発がん性指摘される有機フッ素化合物「PFAS」 異例の水道水全国調査へ 「広範囲に広がることが問題」
■大阪・摂津市では国内で最も高い含有量を記録 「すぐに健康被害がでる可能性は低い」と専門家
関西でも「PFAS」は広がっています。 京都府綾部市の川では、去年の水質調査で、目標値を上回る「PFAS」が検出。ことし6月には、地元の市民団体が要望書を提出するなど、住民からも、対策の強化が求められています。
大阪府摂津市では、環境省が全国の地下水などを対象に行った調査で、目標値の400倍以上、1リットルあたり2万1000ナノグラムという、国内で最も高い含有量を記録しました。 水道水は目標値を下回っているということで、摂津市は地下水を飲まないように呼びかけています。
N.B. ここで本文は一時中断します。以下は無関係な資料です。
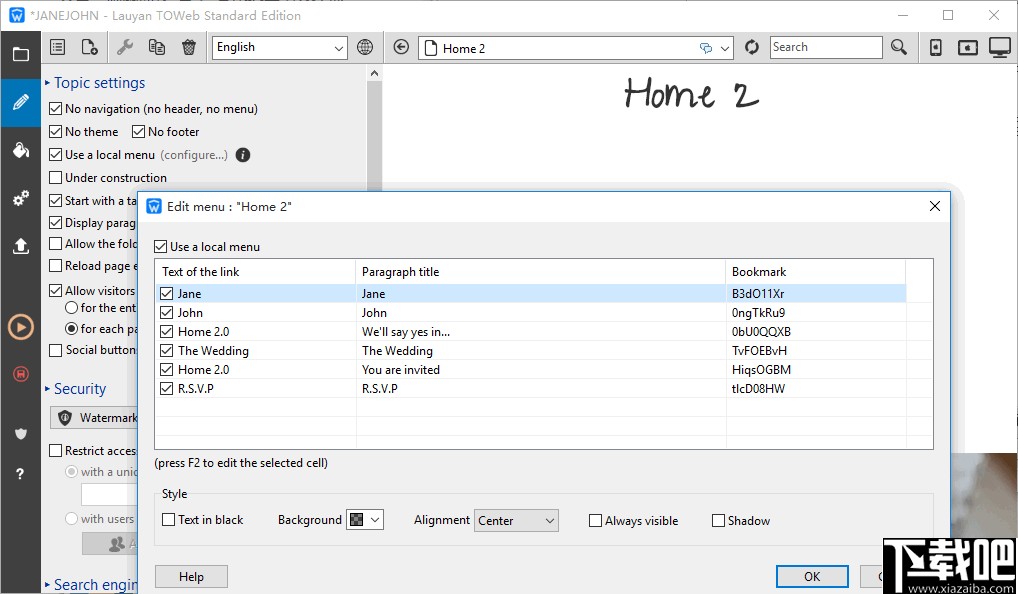Open the Background color swatch picker
Screen dimensions: 1018x594
364,520
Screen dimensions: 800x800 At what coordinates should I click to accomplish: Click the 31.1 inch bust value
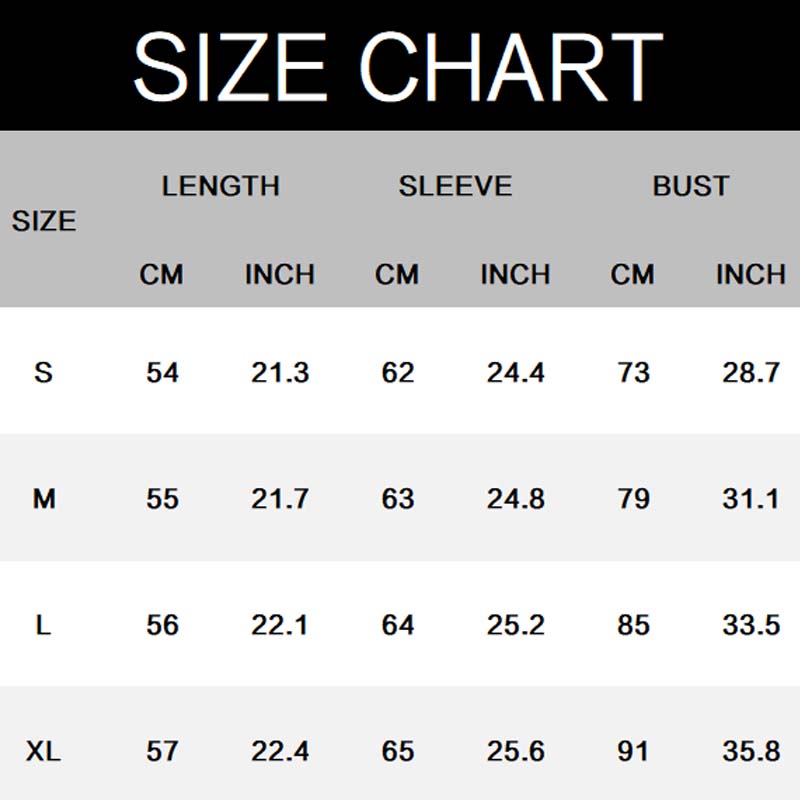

一方で、住民からは、健康への影響を心配する声も。 【摂津市に住む人(80代)】「これはえらいこっちゃなあと思って。これは日本全国に広がる可能性ある」 こちらの男性は、ことし、血液検査でPFASの血中濃度を調べました。すると、アメリカでは健康に影響が出るおそれがある基準とされている、1ミリリットルあたり20ナノグラムを上回る数値が出たのです。 【摂津市に住む人(80代)】「32.2というのはかなり高い。(Q.普段の生活で地下水を使うことは?)絶対ない」 摂津市に住んでいることとの関連は不明で、今のところ、直接的な健康被害はありませんが、男性は、この問題が長期にわたるのではないかと不安を感じています。 【摂津市に住む人(80代)】「僕もだけど、これから若い人が大変だと思って。あっちこっちでバタバタ倒れるという人がいないから、なおさら潜在的っていうか怖いなと思います」
専門家は、仮に飲み水にPFASが含まれていたとしても、すぐに健康被害が出る可能性は低いとしながらも、対策の重要性について、こう指摘します。 【京都大学大学院医学研究科 原田浩二准教授】「長期的な汚染につながると、非常にたくさんの人が少しずつでも病気へのなりやすさが上がってしまう。非常に広範囲に広がっていくことが一番問題だと思います。全国的な調査をするというのは前進していると思います」 多くの人に不安を与えている「PFAS」問題。生活に欠かせない水道水を安心して使えるように、素早い対応が求められています。